Why Do We Like, or Dislike, Characters?


  • What does the author think about the characters? Are there any that are completely unlikable? How does the author show that? What is it that the author does not like about some people?
  • Who (what type of people) does the author feel are treated unfairly?
  • Does the main character have any flaws? Why does the author create those flaws? What does the character need to learn about herself? About life? About friendship?
  • How does your author feel about the society presented in the book? Are there people/situations that are presented in an unfavorable light? How do those things realate to our society? Is the author being critical of our society in some way?



  • What Happened to Cass McBride was a difficult book to read. Cass McBride is the most popular girl in school. She's been a trend setter since the day she walked onto the campus, and everyone copies her style-even when her style isn't deliberate. Cass clings to her popularity, and her father grooms her for her expected success in life.

    David is the ultimate outsider. He's as low on the high school food chain as a boy can be. But one day he decides to just go for it-he reaches for the gold ring. He asks Cass McBride out on a date. Cass rejects him diplomatically (she needs his vote for homecoming queen), but leaves a nasty note about him for a friend in the next class. David sees her leave the note, takes and reads it, and later that night, he hangs himself. David's brother Kyle finds the body. And he finds the note that Cass wrote. He decides to make her pay.

    There is very little that is likable about Cass, even though the reader begins to understand her better when her dysfunctional family is revealed. She is calculating and manipulative. Everything, from the clubs she joins to the people she has as friends, is designed to further her personal agenda.

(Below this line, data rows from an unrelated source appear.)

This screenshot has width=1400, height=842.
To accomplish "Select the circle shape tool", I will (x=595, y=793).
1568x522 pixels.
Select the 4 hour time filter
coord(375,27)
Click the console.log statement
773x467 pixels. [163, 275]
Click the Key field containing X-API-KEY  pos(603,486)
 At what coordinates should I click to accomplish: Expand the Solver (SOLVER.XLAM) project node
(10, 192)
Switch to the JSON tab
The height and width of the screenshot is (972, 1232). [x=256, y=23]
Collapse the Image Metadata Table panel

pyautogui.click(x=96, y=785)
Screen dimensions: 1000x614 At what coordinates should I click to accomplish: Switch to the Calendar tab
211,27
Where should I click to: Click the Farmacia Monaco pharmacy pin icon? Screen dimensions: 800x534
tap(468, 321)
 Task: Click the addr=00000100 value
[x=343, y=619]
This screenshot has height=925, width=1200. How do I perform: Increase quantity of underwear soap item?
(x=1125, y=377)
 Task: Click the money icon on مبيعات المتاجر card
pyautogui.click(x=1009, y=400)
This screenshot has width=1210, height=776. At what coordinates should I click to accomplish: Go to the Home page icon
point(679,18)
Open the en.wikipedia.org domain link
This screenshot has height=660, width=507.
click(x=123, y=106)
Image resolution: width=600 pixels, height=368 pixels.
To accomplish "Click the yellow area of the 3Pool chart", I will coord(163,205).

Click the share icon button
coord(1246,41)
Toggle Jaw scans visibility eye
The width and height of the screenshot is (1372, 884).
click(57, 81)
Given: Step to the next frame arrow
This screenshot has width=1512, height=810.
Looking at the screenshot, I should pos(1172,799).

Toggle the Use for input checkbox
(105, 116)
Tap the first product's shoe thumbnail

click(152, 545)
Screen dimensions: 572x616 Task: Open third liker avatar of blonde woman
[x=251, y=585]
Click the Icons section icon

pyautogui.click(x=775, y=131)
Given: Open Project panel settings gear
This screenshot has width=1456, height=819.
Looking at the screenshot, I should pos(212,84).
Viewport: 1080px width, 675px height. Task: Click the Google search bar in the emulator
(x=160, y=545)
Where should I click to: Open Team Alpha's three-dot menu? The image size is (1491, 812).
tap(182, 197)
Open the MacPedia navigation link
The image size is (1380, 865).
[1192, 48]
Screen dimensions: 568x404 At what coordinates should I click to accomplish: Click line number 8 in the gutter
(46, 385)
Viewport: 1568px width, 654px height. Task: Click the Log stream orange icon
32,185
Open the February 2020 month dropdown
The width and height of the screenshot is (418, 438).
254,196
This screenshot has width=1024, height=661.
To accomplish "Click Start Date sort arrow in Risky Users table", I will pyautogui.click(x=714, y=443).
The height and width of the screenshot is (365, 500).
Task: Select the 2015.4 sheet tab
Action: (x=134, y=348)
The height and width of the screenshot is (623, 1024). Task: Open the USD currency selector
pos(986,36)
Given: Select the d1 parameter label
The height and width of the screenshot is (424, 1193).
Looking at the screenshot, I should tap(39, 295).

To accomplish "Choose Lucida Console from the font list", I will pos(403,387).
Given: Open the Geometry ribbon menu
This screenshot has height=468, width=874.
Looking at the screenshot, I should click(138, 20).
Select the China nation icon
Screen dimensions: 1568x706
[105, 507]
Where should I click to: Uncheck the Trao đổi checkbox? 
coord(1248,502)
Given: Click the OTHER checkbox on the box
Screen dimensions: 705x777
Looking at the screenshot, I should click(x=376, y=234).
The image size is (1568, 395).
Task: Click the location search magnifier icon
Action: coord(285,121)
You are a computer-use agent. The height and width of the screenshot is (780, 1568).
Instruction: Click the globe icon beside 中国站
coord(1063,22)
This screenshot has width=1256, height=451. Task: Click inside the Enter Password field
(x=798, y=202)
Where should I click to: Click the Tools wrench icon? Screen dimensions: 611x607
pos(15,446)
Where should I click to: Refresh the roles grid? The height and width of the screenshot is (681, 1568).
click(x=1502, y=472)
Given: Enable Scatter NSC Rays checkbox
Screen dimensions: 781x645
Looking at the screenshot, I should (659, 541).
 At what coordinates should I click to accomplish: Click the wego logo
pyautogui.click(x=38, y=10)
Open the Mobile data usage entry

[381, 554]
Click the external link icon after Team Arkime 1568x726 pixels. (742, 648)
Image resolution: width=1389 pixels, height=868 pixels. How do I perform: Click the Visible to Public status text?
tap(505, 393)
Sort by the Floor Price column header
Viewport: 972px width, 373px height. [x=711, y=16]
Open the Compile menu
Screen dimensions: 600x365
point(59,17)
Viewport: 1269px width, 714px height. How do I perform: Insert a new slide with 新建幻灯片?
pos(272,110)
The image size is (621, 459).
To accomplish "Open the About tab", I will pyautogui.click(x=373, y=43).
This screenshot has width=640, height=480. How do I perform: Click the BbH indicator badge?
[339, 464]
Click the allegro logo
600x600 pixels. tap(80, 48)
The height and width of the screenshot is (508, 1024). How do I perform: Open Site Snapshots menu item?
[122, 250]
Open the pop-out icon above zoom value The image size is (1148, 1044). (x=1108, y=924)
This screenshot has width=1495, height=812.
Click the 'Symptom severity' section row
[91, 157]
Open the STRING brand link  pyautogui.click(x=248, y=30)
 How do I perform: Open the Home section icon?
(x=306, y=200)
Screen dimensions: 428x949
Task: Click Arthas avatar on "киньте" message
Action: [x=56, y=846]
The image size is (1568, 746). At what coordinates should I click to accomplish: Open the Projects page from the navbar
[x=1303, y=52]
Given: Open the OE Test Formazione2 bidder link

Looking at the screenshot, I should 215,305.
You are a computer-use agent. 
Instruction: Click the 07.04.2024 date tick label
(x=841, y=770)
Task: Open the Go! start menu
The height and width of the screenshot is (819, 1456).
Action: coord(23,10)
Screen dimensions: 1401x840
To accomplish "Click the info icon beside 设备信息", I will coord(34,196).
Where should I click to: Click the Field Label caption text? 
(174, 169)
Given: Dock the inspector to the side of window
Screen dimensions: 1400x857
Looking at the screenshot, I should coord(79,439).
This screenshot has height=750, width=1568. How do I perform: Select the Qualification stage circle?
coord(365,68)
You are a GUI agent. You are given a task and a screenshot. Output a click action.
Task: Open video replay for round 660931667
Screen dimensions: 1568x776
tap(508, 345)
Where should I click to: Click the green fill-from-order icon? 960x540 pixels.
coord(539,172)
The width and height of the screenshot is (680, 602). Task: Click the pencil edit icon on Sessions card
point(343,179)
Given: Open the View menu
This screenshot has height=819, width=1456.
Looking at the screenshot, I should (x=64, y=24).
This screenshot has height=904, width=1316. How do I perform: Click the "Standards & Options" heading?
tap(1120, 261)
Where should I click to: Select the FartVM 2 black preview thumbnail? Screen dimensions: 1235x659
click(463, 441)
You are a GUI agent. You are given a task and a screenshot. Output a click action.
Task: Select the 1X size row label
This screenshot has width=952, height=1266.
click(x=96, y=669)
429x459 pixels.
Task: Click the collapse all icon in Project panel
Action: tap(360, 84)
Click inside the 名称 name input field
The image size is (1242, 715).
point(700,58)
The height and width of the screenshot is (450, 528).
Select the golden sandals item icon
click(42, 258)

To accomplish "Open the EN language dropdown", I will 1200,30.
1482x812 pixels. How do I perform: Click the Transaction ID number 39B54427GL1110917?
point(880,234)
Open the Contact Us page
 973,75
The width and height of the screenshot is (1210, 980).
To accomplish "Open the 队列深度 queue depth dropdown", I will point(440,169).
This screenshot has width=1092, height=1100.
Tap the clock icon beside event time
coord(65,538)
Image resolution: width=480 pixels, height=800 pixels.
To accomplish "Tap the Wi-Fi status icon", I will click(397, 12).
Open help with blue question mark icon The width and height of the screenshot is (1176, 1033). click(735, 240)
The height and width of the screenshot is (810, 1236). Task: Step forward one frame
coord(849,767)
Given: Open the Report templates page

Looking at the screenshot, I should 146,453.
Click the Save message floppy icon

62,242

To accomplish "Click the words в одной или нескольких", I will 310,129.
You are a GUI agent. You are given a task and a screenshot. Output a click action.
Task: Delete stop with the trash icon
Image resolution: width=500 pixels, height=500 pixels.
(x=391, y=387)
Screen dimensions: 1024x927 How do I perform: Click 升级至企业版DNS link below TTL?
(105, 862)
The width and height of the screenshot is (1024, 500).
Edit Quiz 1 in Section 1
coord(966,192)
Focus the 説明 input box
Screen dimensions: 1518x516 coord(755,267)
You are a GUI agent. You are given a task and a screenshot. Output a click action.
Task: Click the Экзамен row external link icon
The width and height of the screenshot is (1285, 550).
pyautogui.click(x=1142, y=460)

    There is also not much to like about Kyle. Both teens come from families with parents who withhold love from the children; Cass's father with his incessant push for Cass to live the perfect life so she can get into the perfect school and be a reflection of his own perfection, and David and Kyle's mother with her vitriolic verbal abuse, all combine in a perfect storm that shatters lives. Beyond the mystery of whether or not Cass will be found in time to save her life, this book explores what causes human personalities to develop. This is a book that raises questions: what motivates parents to scar their children, what are the base causes of suicide, but it does not provide any easy answers. The reader feels Cass's claustrophobia as she lies buried and attempts to connect with Kyle and get him to release her. Even though I came to have empathy for both Cass and Kyle, I never really connected to either of them. The only truly sympathetic character is the suicide victim David. His chilling last words, pinned to the skin of his chest, "Words are teeth. And they Eat me alive. Feed on my corpse instead" will haunt me for some time to come.